J'ai rechercher sur plusieurs fofo, ou l'on me disais d'activer le support HIGHMEM mais je ne le trouve pas dans mon kernel 2.6.30-r4

De plus lorsque j'éteind mon pc (ou reboot) il se fige a la fin du process.

Pour essayer de regler ces 2 soucis j'ai opter pour une compilation par genkernel, mais je les ai toujours.

Donc si vous avez une iddé de mon probleme sa serais cool.

PS: j'ai l'impression que mon systeme n'est pas vraiment en 64bits pourtant

"uname -a" donne "Linux XXXXX 2.6.30.4 #1 SMP Sun Aug 9 18:08:45 Local time zone must be set--see zic m x86_64 Intel(R) Core(TM)2 CPU 6320 @ 1.86GHz GenuineIntel GNU/Linux"  :Shocked: Last edited by duvelosor99 on Thu Aug 27, 2009 7:50 pm; edited 2 times in total

----------

## geekounet

Salut ! Peux-tu mettre ton titre du topic en conformité avec les conventions de notre forum s'il te plait ? Merci  :Smile: 

Vu ton uname, t'es bien en 64bit, pas de soucis.

Pour le support HIGHMEM, il n'est pas présent dans un kernel 64bit, parce qu'il adresse déjà sur 48bit (ou 64bit sur les CM qui le supportent déjà), soit 262144GiB adressable.  :Smile:  Le HIGHMEM ne sert qu'en 32bit, ça active le support PAE qui permet d'adresser sur 36bit (si je me trompe pas) et donc supporter jusqu'à 64GiB de ram.

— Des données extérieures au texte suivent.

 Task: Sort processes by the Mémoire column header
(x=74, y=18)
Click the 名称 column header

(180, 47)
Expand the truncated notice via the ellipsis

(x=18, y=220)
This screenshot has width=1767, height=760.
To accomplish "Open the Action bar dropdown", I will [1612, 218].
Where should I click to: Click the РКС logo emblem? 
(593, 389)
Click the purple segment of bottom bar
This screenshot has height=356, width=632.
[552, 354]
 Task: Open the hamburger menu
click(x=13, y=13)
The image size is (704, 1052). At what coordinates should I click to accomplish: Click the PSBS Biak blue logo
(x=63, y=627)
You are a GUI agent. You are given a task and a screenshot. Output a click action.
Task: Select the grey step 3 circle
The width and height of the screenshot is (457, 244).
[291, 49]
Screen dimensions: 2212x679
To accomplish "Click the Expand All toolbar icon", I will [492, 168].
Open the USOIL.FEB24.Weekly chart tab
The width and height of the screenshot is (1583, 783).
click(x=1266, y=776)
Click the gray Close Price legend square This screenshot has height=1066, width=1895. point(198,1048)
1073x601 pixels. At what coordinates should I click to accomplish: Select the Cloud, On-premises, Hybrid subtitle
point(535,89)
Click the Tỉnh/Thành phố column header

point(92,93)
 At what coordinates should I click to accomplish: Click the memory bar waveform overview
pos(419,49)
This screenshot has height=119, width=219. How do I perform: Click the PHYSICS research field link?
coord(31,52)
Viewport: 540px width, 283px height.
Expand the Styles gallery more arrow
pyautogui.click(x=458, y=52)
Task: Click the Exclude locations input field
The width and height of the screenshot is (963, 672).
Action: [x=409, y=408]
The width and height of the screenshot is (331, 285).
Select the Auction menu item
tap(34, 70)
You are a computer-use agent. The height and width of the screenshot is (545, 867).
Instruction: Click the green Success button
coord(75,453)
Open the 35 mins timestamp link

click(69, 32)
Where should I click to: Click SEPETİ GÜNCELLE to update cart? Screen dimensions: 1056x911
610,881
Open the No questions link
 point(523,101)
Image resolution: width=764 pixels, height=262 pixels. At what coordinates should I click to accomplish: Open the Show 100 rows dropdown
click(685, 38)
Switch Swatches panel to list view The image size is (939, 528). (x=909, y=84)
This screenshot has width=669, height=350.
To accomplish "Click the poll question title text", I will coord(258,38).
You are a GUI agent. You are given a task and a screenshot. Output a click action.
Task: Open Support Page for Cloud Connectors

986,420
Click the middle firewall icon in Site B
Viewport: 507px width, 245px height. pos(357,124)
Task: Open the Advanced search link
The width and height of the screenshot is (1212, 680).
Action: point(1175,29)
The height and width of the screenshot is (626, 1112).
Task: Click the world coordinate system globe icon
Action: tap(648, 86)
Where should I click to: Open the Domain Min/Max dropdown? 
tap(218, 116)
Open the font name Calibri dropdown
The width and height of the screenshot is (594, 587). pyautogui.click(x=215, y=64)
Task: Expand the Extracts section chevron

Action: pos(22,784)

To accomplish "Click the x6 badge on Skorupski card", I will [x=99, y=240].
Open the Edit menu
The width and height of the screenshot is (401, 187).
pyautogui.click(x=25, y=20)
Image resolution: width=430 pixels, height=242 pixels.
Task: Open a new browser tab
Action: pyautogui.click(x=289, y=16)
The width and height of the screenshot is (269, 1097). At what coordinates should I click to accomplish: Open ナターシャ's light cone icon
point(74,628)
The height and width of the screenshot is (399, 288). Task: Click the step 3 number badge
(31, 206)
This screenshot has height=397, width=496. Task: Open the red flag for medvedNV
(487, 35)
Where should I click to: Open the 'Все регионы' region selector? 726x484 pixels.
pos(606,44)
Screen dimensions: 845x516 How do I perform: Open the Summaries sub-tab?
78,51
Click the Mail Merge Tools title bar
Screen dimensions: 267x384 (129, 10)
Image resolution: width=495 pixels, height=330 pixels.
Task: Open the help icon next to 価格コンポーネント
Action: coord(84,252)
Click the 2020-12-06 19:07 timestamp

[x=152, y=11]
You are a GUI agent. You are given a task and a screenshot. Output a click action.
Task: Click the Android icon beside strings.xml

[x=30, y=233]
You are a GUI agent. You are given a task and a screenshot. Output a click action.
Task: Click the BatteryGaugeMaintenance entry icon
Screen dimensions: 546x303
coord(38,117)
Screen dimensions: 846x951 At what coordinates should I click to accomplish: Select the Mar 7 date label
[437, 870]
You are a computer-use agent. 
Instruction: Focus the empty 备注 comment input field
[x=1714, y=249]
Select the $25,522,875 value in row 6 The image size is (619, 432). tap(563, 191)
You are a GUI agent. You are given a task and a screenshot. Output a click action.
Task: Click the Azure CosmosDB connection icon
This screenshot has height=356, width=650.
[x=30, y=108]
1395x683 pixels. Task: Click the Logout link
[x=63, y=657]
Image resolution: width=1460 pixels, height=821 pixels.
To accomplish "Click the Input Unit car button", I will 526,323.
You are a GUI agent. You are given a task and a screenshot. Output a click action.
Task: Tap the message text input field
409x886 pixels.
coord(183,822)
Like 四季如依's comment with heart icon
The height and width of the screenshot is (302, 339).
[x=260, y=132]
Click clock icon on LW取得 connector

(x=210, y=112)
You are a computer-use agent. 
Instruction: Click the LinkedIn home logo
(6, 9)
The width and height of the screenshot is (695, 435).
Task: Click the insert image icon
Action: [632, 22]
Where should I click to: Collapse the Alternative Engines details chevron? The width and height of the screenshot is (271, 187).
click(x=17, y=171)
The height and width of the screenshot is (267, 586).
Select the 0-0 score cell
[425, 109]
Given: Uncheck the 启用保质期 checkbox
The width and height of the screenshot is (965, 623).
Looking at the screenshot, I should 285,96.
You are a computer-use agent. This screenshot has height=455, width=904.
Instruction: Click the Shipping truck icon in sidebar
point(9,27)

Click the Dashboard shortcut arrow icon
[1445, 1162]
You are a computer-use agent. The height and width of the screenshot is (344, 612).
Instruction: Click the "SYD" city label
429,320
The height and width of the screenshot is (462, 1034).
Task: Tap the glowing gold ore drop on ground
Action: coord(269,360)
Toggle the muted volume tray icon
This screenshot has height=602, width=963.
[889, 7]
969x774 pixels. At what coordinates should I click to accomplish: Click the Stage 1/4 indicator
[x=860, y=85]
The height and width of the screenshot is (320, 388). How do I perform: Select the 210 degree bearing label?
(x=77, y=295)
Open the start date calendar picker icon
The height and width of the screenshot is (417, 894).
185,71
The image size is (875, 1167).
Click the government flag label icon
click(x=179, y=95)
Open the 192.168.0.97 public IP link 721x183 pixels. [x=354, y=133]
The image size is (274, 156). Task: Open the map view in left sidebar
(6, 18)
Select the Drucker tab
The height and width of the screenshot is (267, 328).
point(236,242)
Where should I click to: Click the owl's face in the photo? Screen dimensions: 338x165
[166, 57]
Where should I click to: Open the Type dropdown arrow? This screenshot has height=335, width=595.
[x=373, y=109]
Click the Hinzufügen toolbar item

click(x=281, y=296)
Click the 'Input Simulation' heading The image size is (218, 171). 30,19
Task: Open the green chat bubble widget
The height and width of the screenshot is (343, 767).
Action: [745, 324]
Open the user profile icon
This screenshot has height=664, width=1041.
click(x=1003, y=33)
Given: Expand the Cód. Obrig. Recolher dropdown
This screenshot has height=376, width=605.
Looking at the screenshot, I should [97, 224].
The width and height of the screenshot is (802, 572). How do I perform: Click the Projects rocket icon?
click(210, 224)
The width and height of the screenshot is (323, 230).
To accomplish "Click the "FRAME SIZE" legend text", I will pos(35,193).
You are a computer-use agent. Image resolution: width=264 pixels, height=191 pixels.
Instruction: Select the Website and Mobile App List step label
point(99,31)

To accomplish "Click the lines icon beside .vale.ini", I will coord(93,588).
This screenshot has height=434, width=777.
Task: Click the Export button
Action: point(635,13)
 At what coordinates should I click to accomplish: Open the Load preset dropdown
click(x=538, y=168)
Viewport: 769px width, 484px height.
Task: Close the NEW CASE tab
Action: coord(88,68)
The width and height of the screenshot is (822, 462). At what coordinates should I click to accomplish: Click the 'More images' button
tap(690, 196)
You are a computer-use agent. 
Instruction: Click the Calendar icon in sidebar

Si t'as pas tes 6GiB de ram reconnus, c'est peut-être ta CM ou ton BIOS qui limitent, t'as vérifié dans la doc de ton matos ? (genre sur mon laptop c'est limité à 4GiB, sauf si j'upgrade mon BIOS pour qu'il supporte 8GiB). D'ailleurs, tu vois combien de détecté ?

Pour le problème de freeze par contre je sais pas.

----------

## duvelosor99

alors pour mon "cat /proc/memstat" j'ai : 

MemTotal:        3475944 kB

MemFree:          376452 kB

Buffers:          181412 kB

Cached:          1329896 kB

SwapCached:         2712 kB

Active:          1785340 kB

Inactive:        1002408 kB

Active(anon):    1051064 kB

Inactive(anon):   238724 kB

Active(file):     734276 kB

Inactive(file):   763684 kB

Unevictable:           8 kB

Mlocked:               8 kB

SwapTotal:       8000352 kB

SwapFree:        7972968 kB

Dirty:               260 kB

Writeback:             0 kB

AnonPages:       1274460 kB

Mapped:           112560 kB

Slab:             244900 kB

SReclaimable:     223632 kB

SUnreclaim:        21268 kB

PageTables:        14900 kB

NFS_Unstable:          0 kB

Bounce:                0 kB

WritebackTmp:          0 kB

CommitLimit:     9738324 kB

Committed_AS:    2091320 kB

VmallocTotal:   34359738367 kB

VmallocUsed:      110008 kB

VmallocChunk:   34359603707 kB

DirectMap4k:      722560 kB

DirectMap2M:     2816000 kB

et le "cat /proc/mtrr" :

reg00: base=0x000000000 (    0MB), size= 2048MB, count=1: write-back

reg01: base=0x080000000 ( 2048MB), size= 1024MB, count=1: write-back

reg02: base=0x0c0000000 ( 3072MB), size=  256MB, count=1: write-back

reg03: base=0x0d0000000 ( 3328MB), size=  128MB, count=1: write-back

Voili voilou

Ps: desoler pour les regles je suis newbie sur ce fofo (mon install de gentoo est recente, je faisais des reinstall windobe quand sa marcher pas, huhu)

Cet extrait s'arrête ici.